I will be contrarian and say "Yes...do them all".
Of course someone could arbitrarily double the problems in a text. Or have a problem that is unsolvable. Or say what if I did 399 of 400 problems--is all lost versus doing 400 of 400? But these are nitpicking exceptions--you want to know a practical guide in spirit: (a) do all the problems or (b) do the teacher issued and much smaller subsection of problems.
Jaime Escalante (teacher in Stand and Deliver who got 70+ AP BC passing students from a ghetto LA school in the 80s!) thought problem volume was key factor. He even assigned extra volume above the text. "Miles build champions".
Note, that an obvious disadvantage of doing more problems is time, but it is also true that with problem volume, your facility and speed increases. This is a well known training effect. In many intellectual and physical trainings. If the problems become repetitive, than it is drill. But drill goes fastr. And drill has a benefit--we are not computers to get an algorithm once and know it forever. There is "muscle memory" in piano.

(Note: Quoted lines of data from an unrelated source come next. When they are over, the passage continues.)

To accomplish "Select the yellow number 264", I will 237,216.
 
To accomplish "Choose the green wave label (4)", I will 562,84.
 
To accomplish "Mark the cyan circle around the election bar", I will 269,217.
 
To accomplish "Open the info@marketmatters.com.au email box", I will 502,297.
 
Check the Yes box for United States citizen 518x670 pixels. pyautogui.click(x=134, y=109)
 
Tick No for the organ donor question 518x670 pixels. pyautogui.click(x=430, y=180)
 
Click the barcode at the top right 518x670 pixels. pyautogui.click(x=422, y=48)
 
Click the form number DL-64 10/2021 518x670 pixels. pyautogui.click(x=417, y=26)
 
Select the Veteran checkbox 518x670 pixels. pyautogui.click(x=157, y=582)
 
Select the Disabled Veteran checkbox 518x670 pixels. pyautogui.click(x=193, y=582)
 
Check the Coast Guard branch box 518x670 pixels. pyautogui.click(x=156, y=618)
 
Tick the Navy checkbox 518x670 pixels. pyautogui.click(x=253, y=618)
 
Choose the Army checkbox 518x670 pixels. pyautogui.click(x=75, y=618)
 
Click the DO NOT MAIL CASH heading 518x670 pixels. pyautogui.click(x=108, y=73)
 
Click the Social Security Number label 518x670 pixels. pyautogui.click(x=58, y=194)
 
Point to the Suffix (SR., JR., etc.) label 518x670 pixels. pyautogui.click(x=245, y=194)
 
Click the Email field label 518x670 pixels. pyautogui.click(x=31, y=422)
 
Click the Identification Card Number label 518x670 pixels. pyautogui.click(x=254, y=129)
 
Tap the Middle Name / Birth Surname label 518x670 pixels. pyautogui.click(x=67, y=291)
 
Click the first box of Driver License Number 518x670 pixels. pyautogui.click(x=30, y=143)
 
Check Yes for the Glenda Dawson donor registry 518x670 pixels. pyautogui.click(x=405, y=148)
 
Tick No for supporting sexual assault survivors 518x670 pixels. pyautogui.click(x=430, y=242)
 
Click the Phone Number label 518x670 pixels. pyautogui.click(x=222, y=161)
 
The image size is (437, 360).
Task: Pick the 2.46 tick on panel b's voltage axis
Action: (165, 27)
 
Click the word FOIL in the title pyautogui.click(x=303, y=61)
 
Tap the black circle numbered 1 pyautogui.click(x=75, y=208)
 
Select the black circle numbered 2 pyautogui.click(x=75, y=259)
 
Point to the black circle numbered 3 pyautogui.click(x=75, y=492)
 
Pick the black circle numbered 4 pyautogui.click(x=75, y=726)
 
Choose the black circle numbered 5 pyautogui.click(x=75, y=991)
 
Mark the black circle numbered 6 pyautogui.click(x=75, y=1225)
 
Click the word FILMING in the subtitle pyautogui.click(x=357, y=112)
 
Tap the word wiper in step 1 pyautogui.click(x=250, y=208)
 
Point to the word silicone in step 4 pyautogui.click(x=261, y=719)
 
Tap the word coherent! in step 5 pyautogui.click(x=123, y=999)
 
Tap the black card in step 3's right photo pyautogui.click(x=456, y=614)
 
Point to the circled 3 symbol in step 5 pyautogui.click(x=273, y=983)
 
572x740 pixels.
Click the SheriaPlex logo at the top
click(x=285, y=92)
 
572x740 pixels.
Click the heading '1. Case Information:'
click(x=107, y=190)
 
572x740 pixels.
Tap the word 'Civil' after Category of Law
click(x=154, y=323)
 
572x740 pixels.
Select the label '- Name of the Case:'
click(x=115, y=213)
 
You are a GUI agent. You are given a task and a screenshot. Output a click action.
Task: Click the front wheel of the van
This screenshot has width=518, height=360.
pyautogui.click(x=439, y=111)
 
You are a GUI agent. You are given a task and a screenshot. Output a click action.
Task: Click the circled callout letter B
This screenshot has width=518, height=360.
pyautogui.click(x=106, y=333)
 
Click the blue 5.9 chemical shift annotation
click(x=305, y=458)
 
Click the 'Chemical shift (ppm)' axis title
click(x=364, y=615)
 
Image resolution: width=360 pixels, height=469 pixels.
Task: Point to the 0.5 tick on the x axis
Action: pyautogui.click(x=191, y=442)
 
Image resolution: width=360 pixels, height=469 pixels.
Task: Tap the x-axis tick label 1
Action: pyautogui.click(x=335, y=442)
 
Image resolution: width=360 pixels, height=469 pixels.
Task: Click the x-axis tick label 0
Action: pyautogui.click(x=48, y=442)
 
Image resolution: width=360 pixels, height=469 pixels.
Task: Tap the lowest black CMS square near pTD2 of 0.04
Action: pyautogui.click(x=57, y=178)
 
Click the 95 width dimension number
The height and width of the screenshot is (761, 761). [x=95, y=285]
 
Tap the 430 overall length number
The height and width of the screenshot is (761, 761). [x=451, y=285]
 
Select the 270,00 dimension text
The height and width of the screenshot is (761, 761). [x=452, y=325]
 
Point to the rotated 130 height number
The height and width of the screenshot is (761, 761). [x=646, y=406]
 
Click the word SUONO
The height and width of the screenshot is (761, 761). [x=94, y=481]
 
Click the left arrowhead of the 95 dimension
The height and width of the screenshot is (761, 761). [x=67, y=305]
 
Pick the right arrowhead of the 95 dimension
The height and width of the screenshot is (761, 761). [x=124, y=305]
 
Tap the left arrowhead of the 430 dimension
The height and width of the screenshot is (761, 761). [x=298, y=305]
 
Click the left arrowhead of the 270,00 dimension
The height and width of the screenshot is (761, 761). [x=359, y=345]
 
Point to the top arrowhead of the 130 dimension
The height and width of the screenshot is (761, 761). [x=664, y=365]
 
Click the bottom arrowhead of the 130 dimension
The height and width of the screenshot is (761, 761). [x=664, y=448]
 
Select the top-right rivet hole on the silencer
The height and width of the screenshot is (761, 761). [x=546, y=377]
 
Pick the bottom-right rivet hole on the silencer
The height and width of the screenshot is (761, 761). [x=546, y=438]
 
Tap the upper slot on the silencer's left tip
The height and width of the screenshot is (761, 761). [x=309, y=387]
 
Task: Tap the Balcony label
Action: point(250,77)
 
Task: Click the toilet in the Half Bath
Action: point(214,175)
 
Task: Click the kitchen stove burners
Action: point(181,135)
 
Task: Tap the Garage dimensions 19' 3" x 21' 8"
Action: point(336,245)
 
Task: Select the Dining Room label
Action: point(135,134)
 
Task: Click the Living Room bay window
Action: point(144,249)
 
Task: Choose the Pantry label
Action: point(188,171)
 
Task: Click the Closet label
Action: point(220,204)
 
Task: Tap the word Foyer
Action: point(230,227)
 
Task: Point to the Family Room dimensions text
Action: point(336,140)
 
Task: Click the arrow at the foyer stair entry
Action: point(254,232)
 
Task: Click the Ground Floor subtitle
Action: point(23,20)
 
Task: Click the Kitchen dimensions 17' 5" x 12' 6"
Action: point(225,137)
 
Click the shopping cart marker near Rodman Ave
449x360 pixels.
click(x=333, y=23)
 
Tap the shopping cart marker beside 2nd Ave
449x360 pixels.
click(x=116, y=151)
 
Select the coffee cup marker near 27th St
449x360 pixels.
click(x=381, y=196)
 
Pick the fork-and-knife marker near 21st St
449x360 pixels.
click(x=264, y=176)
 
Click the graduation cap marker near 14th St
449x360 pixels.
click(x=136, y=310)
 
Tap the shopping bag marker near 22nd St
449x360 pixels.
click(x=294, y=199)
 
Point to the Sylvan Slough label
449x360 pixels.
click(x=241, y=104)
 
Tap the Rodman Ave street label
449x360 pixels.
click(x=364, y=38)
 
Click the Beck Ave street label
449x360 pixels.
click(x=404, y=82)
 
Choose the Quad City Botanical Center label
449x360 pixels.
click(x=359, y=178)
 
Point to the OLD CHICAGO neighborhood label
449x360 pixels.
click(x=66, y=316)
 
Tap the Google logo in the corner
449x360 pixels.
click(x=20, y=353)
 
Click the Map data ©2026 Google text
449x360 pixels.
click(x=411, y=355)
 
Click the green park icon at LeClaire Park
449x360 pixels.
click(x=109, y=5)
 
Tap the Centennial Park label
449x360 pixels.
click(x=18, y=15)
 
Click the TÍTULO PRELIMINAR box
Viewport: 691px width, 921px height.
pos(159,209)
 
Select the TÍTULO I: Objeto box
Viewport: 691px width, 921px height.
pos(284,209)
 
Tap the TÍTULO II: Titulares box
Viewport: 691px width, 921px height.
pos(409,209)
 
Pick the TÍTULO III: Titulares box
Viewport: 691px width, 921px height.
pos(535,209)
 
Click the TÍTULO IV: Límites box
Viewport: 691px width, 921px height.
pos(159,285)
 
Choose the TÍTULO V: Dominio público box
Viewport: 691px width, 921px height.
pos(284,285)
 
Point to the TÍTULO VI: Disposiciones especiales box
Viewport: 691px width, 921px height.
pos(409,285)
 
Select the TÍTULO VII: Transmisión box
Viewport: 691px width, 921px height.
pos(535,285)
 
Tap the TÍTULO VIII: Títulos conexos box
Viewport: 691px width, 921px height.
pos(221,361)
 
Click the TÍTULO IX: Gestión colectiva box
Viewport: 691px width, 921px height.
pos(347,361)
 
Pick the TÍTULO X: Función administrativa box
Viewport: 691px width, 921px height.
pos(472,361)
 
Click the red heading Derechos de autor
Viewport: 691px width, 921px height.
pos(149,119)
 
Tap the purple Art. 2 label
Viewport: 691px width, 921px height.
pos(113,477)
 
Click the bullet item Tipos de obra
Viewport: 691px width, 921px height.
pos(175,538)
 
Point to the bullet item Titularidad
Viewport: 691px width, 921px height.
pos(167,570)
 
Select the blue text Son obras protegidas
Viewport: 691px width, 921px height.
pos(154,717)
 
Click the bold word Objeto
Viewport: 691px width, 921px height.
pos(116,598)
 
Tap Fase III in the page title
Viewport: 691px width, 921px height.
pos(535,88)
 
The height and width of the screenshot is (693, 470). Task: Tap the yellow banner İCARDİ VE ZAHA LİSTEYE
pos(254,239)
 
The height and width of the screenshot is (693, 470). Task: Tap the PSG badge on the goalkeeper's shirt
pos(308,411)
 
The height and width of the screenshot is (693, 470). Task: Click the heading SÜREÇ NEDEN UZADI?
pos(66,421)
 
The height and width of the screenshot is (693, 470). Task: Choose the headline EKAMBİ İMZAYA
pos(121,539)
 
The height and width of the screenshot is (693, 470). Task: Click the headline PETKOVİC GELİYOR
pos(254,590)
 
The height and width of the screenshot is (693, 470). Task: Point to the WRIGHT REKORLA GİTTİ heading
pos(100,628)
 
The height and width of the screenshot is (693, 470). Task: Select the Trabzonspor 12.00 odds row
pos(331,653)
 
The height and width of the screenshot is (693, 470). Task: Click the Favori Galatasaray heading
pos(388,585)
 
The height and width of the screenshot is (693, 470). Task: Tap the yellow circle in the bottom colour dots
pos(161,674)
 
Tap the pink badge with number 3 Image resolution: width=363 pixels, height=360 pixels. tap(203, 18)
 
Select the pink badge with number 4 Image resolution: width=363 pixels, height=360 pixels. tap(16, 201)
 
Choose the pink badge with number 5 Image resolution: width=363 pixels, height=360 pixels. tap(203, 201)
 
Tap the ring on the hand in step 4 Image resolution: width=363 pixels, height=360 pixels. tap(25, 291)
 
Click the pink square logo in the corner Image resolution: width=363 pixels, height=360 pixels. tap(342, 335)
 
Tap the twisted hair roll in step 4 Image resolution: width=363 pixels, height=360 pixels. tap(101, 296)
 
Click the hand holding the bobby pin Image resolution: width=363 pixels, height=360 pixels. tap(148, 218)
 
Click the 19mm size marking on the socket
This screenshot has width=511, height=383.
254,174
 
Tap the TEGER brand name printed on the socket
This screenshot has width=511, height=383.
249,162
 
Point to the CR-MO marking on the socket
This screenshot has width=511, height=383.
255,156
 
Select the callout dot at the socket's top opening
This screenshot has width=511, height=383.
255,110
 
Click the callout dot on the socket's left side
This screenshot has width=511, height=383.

It also becomes less likely that you fool yourself into thinking you know what you don't, if you do them all rather than saying "got it".
In addition, you are less likely to omit a particular trick or the like. Consider that authors may differ in how much the cover different things. One may only have one problem with Chebychev polynomials or Bessel Equation. A competitor may have several or a whole small section of the written text plus many problems. If you do all problems with the ODE text that only has one of the CP or BE problems, you at least cover it once. If you skip around, may miss it. And good luck deducting it at the time, first time, under exam pressure, with zero pre-exposure!
[You may even want to consider if your book lacks problems of a certain type. It may lack some easier problems to get familiarity. Professors and advanced classes love more difficult or project-ish problems, especially when having graded, non-drill type homework in college. But you actually get a pedagogical benefit from plug and chug drill that may be lacking if the problems are all to intricate. Also, easy problems ease you in and make the harder ones not as hard. The converse can also be true that you lack enough hard problems. Or you may be lacking problems that are word problems or that are not word problems or that cover a specific area (e.g. calc book might skimp on related rates). But again this is a caveat. In general, especially for books that sell a lot, they will have ample problems and you will get what you need by working them all.]
Also note that if you are weak in algebra (or not even weak, but just not clockwork-like accurate) that doing lots of calc problems gives practice in the algebra as well as the differentiation and integration techniques your practice. Same is true into the higher and higher level subjects.
A few practical stories of people who worked all the problems and got the benefit:
Freeman Dyson worked all the ODE problems in an ODE book over winter break, teaching himself the subject. He enjoyed it and benefited from it. (Is a video on YT of him talking about it.)
Dick Feynman felt he needed to learn classical E&M better when developing QED. He worked every problem in a conventional E&M text. He also worked every problem in calc texts and in quantum theory.
Lars Onsanger did all the problems in Whitacker and Watson.
I worked every problem in 1980s AP calculus and chemistry texts. And crushed the APs and college entrance exams. Doing better than students with higher IQs. [And I am nothing like the gods in 1-3, but would make a strong case that both for mortals and gods, there is a benefit from doing all the problems.] It really was not that bad in time...just went fast and intense every night. It was also a beautiful feeling, that feeling of mastery. Very different from courses with a B or C or even a low A. That A+ feeling where you have made it your b#$*&. Courses stuck with me for decades and were useful even after leaving business world and going back to academia later in life. Courses where I did not not do all the problems didn't give that feeling at the time or stick with me for years.